By Matt Walthour
MAYbe you should ride?
It’s that time of year to celebrate the power of the bicycle, the freedoms, the opportunities to see things you may have never seen, to get healthier, and well, just to plain old ride your bicycle. The reason you may ask? It is because May is considered National Bike Month. Officially, Bike-to-Work Week 2012 is from May 14-18 and Bike-to-Work Day is on Friday, May 18. There is also a Bike to School day for the kids and well, even the adults. That day is May 9.
Not only is commuting to work great for the environment, it also has great health benefits, one of which is it will keep you much more awake and aware at work and school!! If you are thinking it’s much too difficult to bike to work, sorry, but I covered a lot of your possible excuses or fears below:
The roads aren’t safe
• Obey traffic signs, ride on the right, signal turns, and stop at lights.
• Wear bright clothing.
• You are at no greater risk than driving a car.
• Wear a helmet every time you ride.
• Ride on the sidewalks, it’s allowed on Marco Island, and in many other cities, but be sure you alert pedestrians you are approaching them.
I have to run errands
• Bolt a rack to the back of your bike or a basket to the front to add carrying capacity.
• Make sure that you have a lock to secure your bike while you are in a building.
• Allow extra time to get to scheduled appointments and find parking.
I’m out of shape
• Ride at an easy pace; in a few months you will be in a lot better shape.
• Ride your route on a weekend to find the easiest way to work.
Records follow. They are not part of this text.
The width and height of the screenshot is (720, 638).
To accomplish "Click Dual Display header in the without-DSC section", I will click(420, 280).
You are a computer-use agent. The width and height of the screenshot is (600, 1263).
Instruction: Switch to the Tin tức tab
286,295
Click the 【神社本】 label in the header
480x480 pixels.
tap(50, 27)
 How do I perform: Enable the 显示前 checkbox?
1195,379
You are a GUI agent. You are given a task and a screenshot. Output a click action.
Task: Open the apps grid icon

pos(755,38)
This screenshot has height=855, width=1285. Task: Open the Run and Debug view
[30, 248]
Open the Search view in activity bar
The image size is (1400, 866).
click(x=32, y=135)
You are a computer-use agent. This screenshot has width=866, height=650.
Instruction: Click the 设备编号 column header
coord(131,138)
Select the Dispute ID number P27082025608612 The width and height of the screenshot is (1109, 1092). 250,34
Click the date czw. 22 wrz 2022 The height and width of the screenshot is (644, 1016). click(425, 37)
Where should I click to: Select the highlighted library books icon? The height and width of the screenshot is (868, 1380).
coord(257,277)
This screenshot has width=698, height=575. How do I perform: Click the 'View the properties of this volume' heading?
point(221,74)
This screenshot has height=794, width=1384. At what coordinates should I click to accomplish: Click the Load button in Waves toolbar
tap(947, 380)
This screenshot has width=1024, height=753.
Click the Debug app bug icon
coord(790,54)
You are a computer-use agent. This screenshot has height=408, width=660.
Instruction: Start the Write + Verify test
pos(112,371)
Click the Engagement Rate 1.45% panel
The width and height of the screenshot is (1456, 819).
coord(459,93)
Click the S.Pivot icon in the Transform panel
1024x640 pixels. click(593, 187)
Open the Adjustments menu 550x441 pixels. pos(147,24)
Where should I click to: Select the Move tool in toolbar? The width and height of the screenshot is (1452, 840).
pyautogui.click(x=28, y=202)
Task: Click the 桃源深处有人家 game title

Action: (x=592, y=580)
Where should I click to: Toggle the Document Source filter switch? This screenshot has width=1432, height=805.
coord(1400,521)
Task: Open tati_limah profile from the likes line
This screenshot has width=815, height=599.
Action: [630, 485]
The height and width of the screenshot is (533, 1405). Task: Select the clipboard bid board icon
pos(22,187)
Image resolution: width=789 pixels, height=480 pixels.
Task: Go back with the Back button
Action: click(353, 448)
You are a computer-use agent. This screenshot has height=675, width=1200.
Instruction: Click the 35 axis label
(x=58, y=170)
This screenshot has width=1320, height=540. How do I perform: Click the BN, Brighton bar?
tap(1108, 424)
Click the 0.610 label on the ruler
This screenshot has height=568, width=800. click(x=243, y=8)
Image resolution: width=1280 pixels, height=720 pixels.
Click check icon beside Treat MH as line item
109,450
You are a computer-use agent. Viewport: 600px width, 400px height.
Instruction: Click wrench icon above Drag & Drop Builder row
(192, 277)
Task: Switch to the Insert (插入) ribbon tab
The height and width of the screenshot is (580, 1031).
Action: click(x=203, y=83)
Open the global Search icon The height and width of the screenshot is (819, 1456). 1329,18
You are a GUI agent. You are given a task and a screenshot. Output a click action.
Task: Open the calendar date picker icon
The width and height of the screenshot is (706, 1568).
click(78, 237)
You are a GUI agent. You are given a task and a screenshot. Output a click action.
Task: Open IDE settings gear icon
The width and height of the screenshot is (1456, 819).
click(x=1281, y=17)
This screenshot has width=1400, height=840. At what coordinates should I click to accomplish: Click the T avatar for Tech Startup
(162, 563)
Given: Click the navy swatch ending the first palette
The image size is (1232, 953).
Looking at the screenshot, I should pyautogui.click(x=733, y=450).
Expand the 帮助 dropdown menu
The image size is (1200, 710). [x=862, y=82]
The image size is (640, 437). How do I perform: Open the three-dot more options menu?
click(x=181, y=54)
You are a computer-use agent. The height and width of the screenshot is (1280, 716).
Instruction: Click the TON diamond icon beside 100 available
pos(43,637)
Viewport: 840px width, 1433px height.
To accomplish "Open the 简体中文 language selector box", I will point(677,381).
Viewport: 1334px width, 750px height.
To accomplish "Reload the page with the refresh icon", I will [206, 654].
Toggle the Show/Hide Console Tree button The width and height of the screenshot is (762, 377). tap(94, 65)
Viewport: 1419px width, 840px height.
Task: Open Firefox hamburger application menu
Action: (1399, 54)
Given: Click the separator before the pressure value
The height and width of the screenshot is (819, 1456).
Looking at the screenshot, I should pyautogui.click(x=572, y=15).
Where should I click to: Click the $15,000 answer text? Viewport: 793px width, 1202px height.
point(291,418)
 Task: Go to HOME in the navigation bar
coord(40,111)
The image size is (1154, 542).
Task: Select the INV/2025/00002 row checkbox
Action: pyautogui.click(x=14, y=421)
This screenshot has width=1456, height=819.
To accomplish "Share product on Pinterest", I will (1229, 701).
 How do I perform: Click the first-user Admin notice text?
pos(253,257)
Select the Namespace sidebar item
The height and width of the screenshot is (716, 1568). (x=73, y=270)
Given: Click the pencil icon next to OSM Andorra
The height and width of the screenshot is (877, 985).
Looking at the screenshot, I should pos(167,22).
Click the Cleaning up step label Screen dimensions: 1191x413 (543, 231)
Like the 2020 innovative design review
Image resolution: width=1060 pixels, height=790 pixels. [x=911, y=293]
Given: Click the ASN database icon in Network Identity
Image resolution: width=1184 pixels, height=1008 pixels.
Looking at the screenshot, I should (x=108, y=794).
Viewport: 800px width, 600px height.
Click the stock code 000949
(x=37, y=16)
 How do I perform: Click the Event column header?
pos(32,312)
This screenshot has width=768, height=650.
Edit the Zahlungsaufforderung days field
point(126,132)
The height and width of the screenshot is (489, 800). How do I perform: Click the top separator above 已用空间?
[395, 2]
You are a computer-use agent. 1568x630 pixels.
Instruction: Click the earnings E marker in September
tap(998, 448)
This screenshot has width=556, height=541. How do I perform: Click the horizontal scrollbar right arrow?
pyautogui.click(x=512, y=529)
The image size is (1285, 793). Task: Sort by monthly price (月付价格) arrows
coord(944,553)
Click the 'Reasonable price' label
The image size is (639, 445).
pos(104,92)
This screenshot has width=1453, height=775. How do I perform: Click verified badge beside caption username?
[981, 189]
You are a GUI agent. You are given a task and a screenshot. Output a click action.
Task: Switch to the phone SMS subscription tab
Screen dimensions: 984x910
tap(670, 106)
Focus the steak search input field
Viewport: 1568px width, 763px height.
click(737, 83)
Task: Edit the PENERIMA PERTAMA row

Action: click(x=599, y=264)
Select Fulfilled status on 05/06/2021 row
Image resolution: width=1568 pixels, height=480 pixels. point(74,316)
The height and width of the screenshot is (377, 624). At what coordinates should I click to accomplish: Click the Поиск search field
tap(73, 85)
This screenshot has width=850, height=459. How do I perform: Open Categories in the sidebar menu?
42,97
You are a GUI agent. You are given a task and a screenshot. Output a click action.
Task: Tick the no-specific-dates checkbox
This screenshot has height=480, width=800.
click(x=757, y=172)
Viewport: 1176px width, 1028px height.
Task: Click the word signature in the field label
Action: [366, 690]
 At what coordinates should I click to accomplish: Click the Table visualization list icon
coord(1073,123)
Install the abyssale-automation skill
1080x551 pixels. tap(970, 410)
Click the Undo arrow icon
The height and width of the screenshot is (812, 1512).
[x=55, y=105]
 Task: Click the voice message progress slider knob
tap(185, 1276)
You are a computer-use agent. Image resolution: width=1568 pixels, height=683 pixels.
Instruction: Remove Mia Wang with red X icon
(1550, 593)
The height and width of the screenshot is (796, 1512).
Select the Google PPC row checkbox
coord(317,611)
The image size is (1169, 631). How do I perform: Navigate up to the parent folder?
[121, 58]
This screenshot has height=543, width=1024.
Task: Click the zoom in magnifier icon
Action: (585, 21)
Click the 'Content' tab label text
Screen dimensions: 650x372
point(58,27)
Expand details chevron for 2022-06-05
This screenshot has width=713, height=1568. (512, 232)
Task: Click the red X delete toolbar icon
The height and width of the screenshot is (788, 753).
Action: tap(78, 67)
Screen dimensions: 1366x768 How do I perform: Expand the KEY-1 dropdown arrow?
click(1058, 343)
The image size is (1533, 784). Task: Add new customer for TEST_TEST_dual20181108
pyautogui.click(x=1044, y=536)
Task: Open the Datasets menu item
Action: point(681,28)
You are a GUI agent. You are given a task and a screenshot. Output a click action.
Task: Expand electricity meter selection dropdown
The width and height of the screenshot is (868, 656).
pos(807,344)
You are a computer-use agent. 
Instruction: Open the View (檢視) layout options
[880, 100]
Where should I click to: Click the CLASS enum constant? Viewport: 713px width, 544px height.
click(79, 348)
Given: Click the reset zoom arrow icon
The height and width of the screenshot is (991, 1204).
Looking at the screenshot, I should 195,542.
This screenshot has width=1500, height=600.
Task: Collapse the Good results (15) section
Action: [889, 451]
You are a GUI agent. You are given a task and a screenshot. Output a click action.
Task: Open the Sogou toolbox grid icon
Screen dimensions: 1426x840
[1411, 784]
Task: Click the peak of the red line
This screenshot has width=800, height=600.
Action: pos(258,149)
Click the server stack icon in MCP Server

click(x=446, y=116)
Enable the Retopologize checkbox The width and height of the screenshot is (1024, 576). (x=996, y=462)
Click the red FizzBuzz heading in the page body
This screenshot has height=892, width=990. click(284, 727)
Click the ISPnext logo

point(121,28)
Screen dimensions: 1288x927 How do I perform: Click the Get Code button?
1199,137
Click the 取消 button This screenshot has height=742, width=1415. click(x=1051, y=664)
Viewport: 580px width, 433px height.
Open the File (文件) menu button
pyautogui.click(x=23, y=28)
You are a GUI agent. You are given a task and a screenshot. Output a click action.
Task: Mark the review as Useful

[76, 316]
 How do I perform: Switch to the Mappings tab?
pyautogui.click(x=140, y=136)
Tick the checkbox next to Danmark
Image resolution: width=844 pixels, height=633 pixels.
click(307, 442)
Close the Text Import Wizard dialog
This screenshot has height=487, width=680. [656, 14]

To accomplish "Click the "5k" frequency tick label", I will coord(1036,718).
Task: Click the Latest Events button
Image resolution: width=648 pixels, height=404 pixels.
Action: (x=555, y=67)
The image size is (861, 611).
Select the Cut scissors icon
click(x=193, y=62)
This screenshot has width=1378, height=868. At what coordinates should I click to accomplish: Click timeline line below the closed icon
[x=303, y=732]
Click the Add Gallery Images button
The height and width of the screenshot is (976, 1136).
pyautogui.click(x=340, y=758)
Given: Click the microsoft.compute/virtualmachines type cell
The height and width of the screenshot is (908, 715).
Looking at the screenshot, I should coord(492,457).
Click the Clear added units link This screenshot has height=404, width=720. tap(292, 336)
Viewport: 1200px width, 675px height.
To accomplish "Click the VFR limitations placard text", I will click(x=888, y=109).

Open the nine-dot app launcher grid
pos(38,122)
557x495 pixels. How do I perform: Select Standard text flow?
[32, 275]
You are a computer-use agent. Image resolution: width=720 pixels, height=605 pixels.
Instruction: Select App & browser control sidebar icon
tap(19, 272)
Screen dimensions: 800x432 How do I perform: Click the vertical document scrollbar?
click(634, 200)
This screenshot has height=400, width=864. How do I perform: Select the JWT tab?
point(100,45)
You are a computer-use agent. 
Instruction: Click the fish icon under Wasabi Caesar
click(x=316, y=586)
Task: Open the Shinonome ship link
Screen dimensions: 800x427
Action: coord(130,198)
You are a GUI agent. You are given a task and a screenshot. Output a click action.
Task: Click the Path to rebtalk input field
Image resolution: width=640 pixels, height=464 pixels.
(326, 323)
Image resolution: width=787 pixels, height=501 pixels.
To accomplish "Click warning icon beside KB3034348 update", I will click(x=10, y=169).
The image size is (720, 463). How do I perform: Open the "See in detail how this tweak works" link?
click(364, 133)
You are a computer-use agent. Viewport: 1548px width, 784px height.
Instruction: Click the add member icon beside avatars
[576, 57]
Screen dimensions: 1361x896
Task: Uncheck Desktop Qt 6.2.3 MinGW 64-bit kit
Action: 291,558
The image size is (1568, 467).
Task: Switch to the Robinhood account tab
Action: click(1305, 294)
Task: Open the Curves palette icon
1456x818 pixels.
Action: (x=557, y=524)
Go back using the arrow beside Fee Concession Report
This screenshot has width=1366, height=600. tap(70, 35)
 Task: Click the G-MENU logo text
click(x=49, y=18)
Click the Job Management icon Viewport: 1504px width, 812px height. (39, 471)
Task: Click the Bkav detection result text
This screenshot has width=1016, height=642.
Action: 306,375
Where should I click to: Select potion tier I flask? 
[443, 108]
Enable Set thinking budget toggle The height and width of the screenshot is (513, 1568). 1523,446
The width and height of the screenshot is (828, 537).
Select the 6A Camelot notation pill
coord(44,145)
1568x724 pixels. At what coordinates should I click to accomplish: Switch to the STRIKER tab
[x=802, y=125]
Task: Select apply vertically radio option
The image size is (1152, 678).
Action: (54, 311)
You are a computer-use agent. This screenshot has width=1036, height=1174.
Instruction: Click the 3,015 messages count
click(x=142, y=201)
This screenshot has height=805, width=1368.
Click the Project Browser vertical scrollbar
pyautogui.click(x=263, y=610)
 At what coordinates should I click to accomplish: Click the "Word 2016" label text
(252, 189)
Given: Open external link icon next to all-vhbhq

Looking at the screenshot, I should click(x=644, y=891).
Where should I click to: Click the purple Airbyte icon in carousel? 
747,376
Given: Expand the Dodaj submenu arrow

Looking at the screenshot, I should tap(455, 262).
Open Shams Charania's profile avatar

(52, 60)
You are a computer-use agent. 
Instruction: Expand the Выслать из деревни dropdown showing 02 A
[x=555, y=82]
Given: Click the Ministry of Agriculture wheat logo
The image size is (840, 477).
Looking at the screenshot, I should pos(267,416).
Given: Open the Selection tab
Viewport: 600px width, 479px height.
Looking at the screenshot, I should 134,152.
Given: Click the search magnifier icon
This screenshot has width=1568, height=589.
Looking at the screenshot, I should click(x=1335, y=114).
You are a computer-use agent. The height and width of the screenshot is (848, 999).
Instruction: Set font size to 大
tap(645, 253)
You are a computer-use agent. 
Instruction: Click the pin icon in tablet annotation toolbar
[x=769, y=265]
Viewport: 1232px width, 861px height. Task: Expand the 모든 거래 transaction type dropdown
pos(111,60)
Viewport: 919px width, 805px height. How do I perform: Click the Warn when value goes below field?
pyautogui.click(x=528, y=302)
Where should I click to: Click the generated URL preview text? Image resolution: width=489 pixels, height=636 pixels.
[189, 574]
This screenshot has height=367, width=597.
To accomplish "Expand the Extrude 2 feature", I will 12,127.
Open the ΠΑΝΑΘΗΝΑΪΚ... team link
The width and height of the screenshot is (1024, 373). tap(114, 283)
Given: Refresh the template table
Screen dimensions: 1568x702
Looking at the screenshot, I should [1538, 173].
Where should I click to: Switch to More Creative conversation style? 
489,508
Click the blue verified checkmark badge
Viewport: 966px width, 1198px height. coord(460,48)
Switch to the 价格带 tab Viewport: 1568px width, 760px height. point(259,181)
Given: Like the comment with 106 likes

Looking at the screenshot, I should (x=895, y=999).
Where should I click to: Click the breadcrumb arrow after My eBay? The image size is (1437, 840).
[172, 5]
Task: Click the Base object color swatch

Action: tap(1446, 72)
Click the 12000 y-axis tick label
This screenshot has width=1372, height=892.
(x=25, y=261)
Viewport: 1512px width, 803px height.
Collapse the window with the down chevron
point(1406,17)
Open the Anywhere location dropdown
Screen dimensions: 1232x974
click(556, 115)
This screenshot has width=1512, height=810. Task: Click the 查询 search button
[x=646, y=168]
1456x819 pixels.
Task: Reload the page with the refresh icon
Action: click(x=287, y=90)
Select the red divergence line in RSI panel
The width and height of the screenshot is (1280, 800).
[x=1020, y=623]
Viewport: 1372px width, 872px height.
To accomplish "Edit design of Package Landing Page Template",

• You will improve your fitness level when you become a regular bike commuter.
It takes too long
• The average commuter travels at 10 mph; the more you ride, the faster you will become.
• Trips of less than three miles will be quicker by bike.
• Trips of five to seven miles in urban areas may take the same time or less as by car.
It’s too far
• Try riding to work and taking mass transit home or having a friend pick you up, then alternating the next day.
• Ride to a coworker’s house and carpool to work.
No bike parking
• Look around for a storage area in your building or office.
• Stash your bike in a covered, secure place such as a closet or even your office.
• Formally request that your employer provide bike parking or lock it up outside.
My bike is beat up
• Go to your local bike shop and let them know that you are commuting and have them tune up your bike.
• Make sure that your bike is reliable and in good working order before you ride.
• Most commuters don’t shower at work; ride at an easy pace to stay cool and dry.
• Ride home at a fast pace if you want a workout; shower when you get there.
I have to dress up
• Keep multiple sets of clothing at work; rotate them on days you drive.
• Have work clothes cleaned at nearby laundromats or dry cleaners.
• Pack clothes with you and change at work.
• Fenders for your bike and raingear for your body will keep you dry.
• If you are at work, take transit or carpool to get home; ride home the next day.
• Take transit or drive if you don’t have the gear to ride comfortably in the rain.
As in the last 10 years, Wednesday, May 16th is the National Ride of Silence. To remember and show respect for people who have been killed or injured while cycling. This year, as last year, they will leave from Centennial Park under the bridge in Fort Myers at 7 PM. This ride will be eight miles and will take approximately one hour to complete. HELMETS ARE REQUIRED. Slow speed and silence of riders is requested as a demonstration of respect.
Now you have a good starting to point to get ready to ride the month of May. Who knows, if you already don’t, you may continue throughout the year. Pedal on!!!
Matt Walthour, a Marco Island resident since 1985 is a graduate from Embry Riddle Aeronautical University, and is the owner of Island Bike Shop and Scootertown on Marco Island and Naples. He is also a member of the Marco Island bike path ad-hoc committee.